El tema central de todo el libro de Malaquías es una apelación poderosa y apasionada para que el pueblo se arrepienta de su pecado y regrese a Dios. Es una súplica acompañada de una rica promesa si respondían y de una severa advertencia si se negaban.

El profeta Malaquías cierra el Antiguo Testamento anticipando la primera venida de Cristo y apuntando a la segunda venida de Nuestro Señor. De ahí el título del mensaje: Cristo, ¡anunciado, llegado y esperado!
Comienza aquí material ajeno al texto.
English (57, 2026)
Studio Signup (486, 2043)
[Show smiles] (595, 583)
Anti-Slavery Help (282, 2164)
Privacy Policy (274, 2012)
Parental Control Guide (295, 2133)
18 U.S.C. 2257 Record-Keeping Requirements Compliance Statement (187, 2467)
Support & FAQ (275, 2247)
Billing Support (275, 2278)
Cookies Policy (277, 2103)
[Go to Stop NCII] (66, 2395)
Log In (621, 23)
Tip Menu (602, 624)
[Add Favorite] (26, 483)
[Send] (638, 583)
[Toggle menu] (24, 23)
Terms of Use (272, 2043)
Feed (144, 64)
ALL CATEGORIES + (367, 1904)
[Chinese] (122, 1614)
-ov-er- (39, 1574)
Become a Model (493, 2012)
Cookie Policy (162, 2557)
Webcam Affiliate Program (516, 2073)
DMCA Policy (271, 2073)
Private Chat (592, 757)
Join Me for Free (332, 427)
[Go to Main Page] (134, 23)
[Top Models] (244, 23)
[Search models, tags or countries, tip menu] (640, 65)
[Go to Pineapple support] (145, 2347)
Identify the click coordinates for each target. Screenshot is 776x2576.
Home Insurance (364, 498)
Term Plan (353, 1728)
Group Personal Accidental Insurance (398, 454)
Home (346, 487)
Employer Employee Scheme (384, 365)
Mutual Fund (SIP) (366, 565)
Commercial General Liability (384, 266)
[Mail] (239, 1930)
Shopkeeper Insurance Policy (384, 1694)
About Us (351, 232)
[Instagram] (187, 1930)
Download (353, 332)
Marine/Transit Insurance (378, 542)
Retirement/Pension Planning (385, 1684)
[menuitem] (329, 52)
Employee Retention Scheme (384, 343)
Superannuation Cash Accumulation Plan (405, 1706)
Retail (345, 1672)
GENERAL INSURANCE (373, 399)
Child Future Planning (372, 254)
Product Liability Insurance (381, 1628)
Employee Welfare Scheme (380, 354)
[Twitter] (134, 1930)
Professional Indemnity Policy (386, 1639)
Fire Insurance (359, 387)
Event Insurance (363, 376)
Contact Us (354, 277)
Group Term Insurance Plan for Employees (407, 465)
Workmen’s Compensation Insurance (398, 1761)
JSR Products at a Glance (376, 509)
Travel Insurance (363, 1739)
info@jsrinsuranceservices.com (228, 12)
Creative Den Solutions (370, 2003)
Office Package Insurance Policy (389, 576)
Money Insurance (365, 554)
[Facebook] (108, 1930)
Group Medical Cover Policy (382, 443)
El pueblo acusa o refuta a Dios unas seis veces a lo largo de este libro como vimos. La última acusación del pueblo contra su Dios en Malaquías 3:14-15: “Ustedes han dicho: “En vano es servir a Dios. ¿Qué provecho hay en que guardemos Sus ordenanzas y en que andemos de duelo delante del Señor de los ejércitos?”

Parte de nuestro problema como seres humanos caídos con una mente limitada es que tendemos a concluir a mitad de la historia. En el tiempo de Malaquías, el liderazgo del pueblo y el pueblo mismo concluyó que servir a Dios no valía la pena; que no había ningún provecho en guardan Sus mandamientos. Si hubiésemos juzgado la vida de Cristo por lo que pasó el viernes en la tarde, en la noche de ese día hubiésemos estado concluyendo de la misma manera: que Jesús sirvió a Su Padre en vano. Así concluimos nosotros muchas veces en medio de nuestras propias historias porque no podemos ver los propósitos de Dios en medio del dolor que experimentamos.

Luego, en Malaquías 3:15b de el pueblo agregó, “No solo prosperan los que hacen el mal, sino que también ponen a prueba a Dios y escapan sin ser castigados.” Estos versículos son notables porque en Malaquías 4, Dios se propone refutar tales acusaciones y mostrar lo que el futuro traerá: un juicio severo para los incrédulos que se han rebelado contra Dios y enormes bendiciones para aquellos que le han creído a Dios. Esa es la ira que Dios descargó sobre los hombros de Su Hijo para que no caiga sobre los tuyos; la ira que angustió a la Segunda Persona de la Trinidad en la cruz hasta clamar “Dios mío, Dios mío porqué me has desamparado.”

El que Dios haya sido paciente y retenido Su juicio no implica que Dios haya sido insensible a la maldad de los hombres. Más bien, Dios ha sido misericordioso, no deseando que nadie se pierda y postergando Su juicio mientras se sigue predicando un mensaje de arrepentimiento para que muchos que hoy están bajo condenación pudieran estar bajo salvación mañana.